Here, Abram stumbled. He suffered from a lack of faith, which lead to deceit, which lead to putting his wife's safety in jeopardy. Our faith in the promises of God is an important foundation that can keep us from falling in many ways. But when our faith falters, the trap door is open for further sin.
It often happens, nearly always, that after great acts of obedience, after great displays of faith, after great spiritual victories, comes testing. We see many examples of this in the Bible: after Joseph resisted great temptation, he was thrown in jail (see Gen. 39); after David slew Goliath, he was pursued in jealousy by Saul (I Sam. 17ff); after Hezekiah restored the temple, he was attacked by Assyria (II Chron. 31:20-32:1); Christ Himself, after He was baptised in the Jordan, was led into the wilderness to be tempted (Matt. 3:13-4:11). So also, in these verses, after Abram finally in obedience arrived in Canaan, "there was a famine in the land." Abram's testing was particularly difficult because the famine occurred in the (so-called) promised land.
At times, it is as difficult to stay in the promised land, as it is to enter it. We expect, since we are in obedience to God, that life will go smoothly. But God allows the testings of affliction and the temptings of the evil one so that we may be strengthened in our character, and so that we may not grow too fond of this fallen world. He desires that we look to Him for our peace, not to the world. We, in our weakness, do not understand this. "[W]henever our expectation is frustrated, and things do not succeed according to our wishes, our flesh soon harps on this string, `God has deceived me.'"[Footnote #1] During these times, when we ought to turn to the Lord for guidance, we turn to the world and our own wisdom and strength. We are fickle: we trust in God for our eternal well-being, but, when things get a little tough, we do not trust in Him to provide our immediate needs.
So, Abram, that builder of altars, did not turn to God for guidance and providence through the famine, but looked to verdant and fertile Egypt. Abram, at this point, lacked the faith to believe that, despite external circumstances, he really was where God wanted him. Being from Ur, an extremely fertile area itself, Abram was not used to famine; being from Ur, an idol worshiping land, Abram was not used to a life of faith. We all must often choose between the flourishing life in the world and the rough life of faith. Abram stumbled in his faith because he pursued relief from trials the way the world would, depending on other men to deliver him.
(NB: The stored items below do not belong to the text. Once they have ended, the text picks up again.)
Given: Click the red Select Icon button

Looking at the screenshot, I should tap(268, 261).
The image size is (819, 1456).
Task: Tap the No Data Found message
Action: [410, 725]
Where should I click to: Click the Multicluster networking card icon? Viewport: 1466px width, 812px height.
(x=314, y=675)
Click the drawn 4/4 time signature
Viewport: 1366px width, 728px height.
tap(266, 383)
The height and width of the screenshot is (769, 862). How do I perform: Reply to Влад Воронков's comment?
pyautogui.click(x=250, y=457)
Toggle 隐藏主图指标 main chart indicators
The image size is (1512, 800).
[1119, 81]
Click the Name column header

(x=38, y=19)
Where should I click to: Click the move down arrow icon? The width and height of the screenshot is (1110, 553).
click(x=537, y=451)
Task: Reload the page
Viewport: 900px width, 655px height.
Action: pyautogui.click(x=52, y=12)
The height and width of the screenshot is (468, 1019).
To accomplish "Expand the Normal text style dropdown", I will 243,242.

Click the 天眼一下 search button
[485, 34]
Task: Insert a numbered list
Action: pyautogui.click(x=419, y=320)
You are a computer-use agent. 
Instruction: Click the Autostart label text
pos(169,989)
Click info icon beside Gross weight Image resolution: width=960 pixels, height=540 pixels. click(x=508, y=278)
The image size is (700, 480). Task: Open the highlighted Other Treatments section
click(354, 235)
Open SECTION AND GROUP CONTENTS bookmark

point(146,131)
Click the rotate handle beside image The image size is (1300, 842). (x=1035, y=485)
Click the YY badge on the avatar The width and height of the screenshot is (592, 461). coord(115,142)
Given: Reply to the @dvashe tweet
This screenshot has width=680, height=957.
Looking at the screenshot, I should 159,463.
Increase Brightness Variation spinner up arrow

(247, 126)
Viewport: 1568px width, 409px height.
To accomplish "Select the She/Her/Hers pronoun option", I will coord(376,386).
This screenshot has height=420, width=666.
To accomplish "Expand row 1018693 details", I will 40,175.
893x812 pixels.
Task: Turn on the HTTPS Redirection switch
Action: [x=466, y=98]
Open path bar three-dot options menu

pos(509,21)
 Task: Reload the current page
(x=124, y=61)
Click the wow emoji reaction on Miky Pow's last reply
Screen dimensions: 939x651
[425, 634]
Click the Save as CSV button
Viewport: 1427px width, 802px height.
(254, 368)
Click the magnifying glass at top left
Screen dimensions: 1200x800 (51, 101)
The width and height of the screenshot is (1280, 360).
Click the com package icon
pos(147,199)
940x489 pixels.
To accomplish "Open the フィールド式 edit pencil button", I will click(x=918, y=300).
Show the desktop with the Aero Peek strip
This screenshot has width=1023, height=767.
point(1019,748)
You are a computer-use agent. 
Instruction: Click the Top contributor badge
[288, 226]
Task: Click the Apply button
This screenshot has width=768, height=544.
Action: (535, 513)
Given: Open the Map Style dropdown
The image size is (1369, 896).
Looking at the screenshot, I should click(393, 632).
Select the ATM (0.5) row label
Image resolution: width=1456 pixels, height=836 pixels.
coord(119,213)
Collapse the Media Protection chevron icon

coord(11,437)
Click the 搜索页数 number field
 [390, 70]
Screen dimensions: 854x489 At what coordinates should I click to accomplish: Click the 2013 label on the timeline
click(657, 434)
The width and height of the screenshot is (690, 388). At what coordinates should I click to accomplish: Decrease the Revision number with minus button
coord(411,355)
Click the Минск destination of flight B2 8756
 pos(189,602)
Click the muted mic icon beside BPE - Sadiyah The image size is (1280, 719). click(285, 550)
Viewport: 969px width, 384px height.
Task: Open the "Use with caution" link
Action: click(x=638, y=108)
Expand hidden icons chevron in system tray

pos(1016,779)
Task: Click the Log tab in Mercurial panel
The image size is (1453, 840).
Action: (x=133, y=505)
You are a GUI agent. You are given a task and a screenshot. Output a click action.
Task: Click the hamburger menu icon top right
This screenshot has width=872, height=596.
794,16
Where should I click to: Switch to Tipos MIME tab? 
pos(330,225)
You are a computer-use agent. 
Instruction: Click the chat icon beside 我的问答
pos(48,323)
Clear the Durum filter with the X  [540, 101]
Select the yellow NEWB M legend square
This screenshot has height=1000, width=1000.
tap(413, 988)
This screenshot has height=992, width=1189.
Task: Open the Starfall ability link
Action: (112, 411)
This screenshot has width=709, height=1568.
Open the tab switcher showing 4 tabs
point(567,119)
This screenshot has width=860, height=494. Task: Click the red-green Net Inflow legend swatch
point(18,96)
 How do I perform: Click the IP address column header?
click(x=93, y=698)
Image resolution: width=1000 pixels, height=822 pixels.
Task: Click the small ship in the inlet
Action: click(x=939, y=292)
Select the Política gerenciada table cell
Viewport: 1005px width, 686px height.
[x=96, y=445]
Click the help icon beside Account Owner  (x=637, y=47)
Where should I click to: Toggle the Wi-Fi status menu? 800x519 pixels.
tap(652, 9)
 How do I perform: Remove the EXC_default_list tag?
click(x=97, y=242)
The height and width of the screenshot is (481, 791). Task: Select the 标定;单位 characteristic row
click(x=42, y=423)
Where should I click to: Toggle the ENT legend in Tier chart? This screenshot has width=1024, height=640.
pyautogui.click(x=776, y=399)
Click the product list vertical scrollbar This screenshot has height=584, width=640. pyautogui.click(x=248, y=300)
"What?!" (you might say), "Abram, this great man of faith, stumbles in faith?" Yes, Abram is well known as a great man of faith, but he is a great man of faith because (by the Spirit of God) he overcame his weaknesses to become a great man of faith. Abram was a man, made of flesh and blood, with flaws and failings, called by God, trying to obey and be true to this calling. However, sometimes in his weakness, he went astray. The Bible is honest about its heroes. The true Word of God relates their failings as well as their triumphs. This is for our benefit. If Abram can overcome his weaknesses, so can we; if God can work in his life, so He can in ours; if Abram can stumble in his faith, and yet become known as a great man of faith, so can we. There is hope even for us.
Abram chose to go to "down to Egypt." This is the first mention of Egypt in the Bible. Egypt, of course, was very prominent in the history of the Jews. Egypt, here and throughout the Bible, symbolizes the threat of the world to the people of God, and the destruction that occurs when the people of God trust in the world. As God warned through Isaiah: "Woe to those who go down to Egypt for help, who rely on horses, who trust in the multitude of their chariots and in the great strength of their horsemen, but do not look to the Holy One of Israel, or seek help from the LORD" (Isaiah 31:1).
Abram's lack of faith in God's providence during the famine led to further sin. Abram feared that, because of his wife's beauty, the Egyptians may kill him to get her. So, he planned to deceive them and pretend that Sarai was his sister. Abram compounded his sin by enjoining Sarai in it. Moreover, Abram's motive for lying was not only to save himself, but also that he would be "treated well for her sake" (v. 13). This statement possibly suggests that Abram planned on getting some sort of dowry for Sarai. In any case, his lie demonstrated, as all lies, selfishness and a lack of trust in God.
"The Egyptians saw that she was a very beautiful woman." Many have problems with this statement, Sarai being so old at the time (she was older than seventy). However, her beauty in the eyes of the Egyptians can be attributed to the following facts: she was fair-skinned; lives were longer at that time; and, having had no children, she maintained her youthful vigor. These things, combined with the fact that God had apparently blessed her with great natural beauty, made her "beautiful" in the sight of the Egyptians.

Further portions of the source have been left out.